**WORK TO DO**
Please copy out every item below word for word.

**INFORMATION GIVEN**
---------------

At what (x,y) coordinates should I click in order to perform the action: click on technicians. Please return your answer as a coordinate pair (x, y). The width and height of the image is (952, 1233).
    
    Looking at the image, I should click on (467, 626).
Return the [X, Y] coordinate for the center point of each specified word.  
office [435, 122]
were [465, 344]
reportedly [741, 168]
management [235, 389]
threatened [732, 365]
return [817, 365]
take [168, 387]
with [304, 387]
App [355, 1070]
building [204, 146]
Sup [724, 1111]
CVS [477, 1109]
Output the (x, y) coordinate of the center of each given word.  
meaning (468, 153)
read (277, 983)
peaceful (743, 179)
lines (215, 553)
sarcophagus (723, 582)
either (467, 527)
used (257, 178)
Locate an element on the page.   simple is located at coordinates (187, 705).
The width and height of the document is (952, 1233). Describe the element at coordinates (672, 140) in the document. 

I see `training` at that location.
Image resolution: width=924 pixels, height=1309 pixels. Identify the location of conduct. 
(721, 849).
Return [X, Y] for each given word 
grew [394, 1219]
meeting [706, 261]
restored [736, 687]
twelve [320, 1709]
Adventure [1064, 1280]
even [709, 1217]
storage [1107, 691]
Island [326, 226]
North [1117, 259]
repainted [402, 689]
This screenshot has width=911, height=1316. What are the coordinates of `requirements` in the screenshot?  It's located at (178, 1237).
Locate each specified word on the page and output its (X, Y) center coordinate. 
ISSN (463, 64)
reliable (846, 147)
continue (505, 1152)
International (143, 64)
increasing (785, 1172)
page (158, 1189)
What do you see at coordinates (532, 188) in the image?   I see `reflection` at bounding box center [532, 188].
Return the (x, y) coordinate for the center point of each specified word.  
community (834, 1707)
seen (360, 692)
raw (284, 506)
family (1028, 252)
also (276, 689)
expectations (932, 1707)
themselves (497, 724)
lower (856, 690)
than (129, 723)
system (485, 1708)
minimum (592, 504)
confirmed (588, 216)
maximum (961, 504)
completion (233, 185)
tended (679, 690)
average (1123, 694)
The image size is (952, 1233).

---------------

**RESPONSE TO THIS EXERCISE**
At what (x,y) coordinates should I click in order to perform the action: click on technicians. Please return your answer as a coordinate pair (x, y). The width and height of the image is (952, 1233).
    
    Looking at the image, I should click on (467, 626).
Return the [X, Y] coordinate for the center point of each specified word.  
office [435, 122]
were [465, 344]
reportedly [741, 168]
management [235, 389]
threatened [732, 365]
return [817, 365]
take [168, 387]
with [304, 387]
App [355, 1070]
building [204, 146]
Sup [724, 1111]
CVS [477, 1109]
Output the (x, y) coordinate of the center of each given word.  
meaning (468, 153)
read (277, 983)
peaceful (743, 179)
lines (215, 553)
sarcophagus (723, 582)
either (467, 527)
used (257, 178)
Locate an element on the page.   simple is located at coordinates (187, 705).
The width and height of the document is (952, 1233). Describe the element at coordinates (672, 140) in the document. 

I see `training` at that location.
Image resolution: width=924 pixels, height=1309 pixels. Identify the location of conduct. 
(721, 849).
Return [X, Y] for each given word 
grew [394, 1219]
meeting [706, 261]
restored [736, 687]
twelve [320, 1709]
Adventure [1064, 1280]
even [709, 1217]
storage [1107, 691]
Island [326, 226]
North [1117, 259]
repainted [402, 689]
This screenshot has width=911, height=1316. What are the coordinates of `requirements` in the screenshot?  It's located at (178, 1237).
Locate each specified word on the page and output its (X, Y) center coordinate. 
ISSN (463, 64)
reliable (846, 147)
continue (505, 1152)
International (143, 64)
increasing (785, 1172)
page (158, 1189)
What do you see at coordinates (532, 188) in the image?   I see `reflection` at bounding box center [532, 188].
Return the (x, y) coordinate for the center point of each specified word.  
community (834, 1707)
seen (360, 692)
raw (284, 506)
family (1028, 252)
also (276, 689)
expectations (932, 1707)
themselves (497, 724)
lower (856, 690)
than (129, 723)
system (485, 1708)
minimum (592, 504)
confirmed (588, 216)
maximum (961, 504)
completion (233, 185)
tended (679, 690)
average (1123, 694)
The image size is (952, 1233).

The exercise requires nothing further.